■ Input records:
##############################
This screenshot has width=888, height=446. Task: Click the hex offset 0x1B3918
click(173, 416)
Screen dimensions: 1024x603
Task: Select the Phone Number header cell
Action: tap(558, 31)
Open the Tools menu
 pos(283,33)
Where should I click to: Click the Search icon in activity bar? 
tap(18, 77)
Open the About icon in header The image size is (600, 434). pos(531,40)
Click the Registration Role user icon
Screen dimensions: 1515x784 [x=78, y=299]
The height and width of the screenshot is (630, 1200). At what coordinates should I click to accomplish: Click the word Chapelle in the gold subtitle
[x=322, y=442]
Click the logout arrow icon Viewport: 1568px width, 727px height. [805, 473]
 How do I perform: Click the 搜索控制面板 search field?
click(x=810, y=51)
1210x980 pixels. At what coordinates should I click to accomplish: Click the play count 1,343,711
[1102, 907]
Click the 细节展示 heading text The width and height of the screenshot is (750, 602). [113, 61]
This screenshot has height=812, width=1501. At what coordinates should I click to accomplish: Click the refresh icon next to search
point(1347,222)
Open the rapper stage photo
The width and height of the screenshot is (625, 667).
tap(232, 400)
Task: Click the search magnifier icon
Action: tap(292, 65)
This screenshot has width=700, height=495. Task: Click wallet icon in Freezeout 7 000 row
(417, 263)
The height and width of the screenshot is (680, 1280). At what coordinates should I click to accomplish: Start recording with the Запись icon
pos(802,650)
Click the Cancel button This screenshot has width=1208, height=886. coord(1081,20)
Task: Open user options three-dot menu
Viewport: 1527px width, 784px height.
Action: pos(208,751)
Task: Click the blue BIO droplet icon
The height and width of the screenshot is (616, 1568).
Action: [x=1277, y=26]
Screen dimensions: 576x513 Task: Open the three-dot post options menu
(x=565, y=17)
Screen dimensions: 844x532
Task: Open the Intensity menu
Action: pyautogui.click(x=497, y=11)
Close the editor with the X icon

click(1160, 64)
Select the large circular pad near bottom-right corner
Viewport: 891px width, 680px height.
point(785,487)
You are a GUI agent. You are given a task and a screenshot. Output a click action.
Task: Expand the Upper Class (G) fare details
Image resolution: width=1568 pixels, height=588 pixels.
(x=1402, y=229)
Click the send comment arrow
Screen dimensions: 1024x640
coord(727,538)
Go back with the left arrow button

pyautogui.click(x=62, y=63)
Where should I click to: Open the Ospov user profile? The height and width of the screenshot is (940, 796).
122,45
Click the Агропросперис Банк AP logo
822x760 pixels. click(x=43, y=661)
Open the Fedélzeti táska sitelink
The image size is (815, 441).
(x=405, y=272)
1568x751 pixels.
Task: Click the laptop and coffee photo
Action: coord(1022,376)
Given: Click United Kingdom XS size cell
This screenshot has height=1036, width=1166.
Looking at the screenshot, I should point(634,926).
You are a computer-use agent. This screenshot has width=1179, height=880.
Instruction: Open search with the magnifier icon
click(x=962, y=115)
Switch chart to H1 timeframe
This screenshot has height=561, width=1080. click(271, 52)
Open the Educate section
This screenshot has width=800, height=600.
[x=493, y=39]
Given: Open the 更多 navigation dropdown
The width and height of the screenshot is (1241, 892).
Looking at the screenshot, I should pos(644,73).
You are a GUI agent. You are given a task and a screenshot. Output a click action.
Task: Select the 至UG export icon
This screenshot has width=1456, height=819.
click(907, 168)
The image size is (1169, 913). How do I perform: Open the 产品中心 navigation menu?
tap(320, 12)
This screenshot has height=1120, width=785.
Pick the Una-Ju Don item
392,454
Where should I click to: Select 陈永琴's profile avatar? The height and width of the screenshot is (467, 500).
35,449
##############################
■ What the exercise asks:
Copy out the lines above word for word, stopping after the line containing "Click the 细节展示".

■ Result of this exercise:
This screenshot has width=888, height=446. Task: Click the hex offset 0x1B3918
click(173, 416)
Screen dimensions: 1024x603
Task: Select the Phone Number header cell
Action: tap(558, 31)
Open the Tools menu
 pos(283,33)
Where should I click to: Click the Search icon in activity bar? 
tap(18, 77)
Open the About icon in header The image size is (600, 434). pos(531,40)
Click the Registration Role user icon
Screen dimensions: 1515x784 [x=78, y=299]
The height and width of the screenshot is (630, 1200). At what coordinates should I click to accomplish: Click the word Chapelle in the gold subtitle
[x=322, y=442]
Click the logout arrow icon Viewport: 1568px width, 727px height. [805, 473]
 How do I perform: Click the 搜索控制面板 search field?
click(x=810, y=51)
1210x980 pixels. At what coordinates should I click to accomplish: Click the play count 1,343,711
[1102, 907]
Click the 细节展示 heading text The width and height of the screenshot is (750, 602). [113, 61]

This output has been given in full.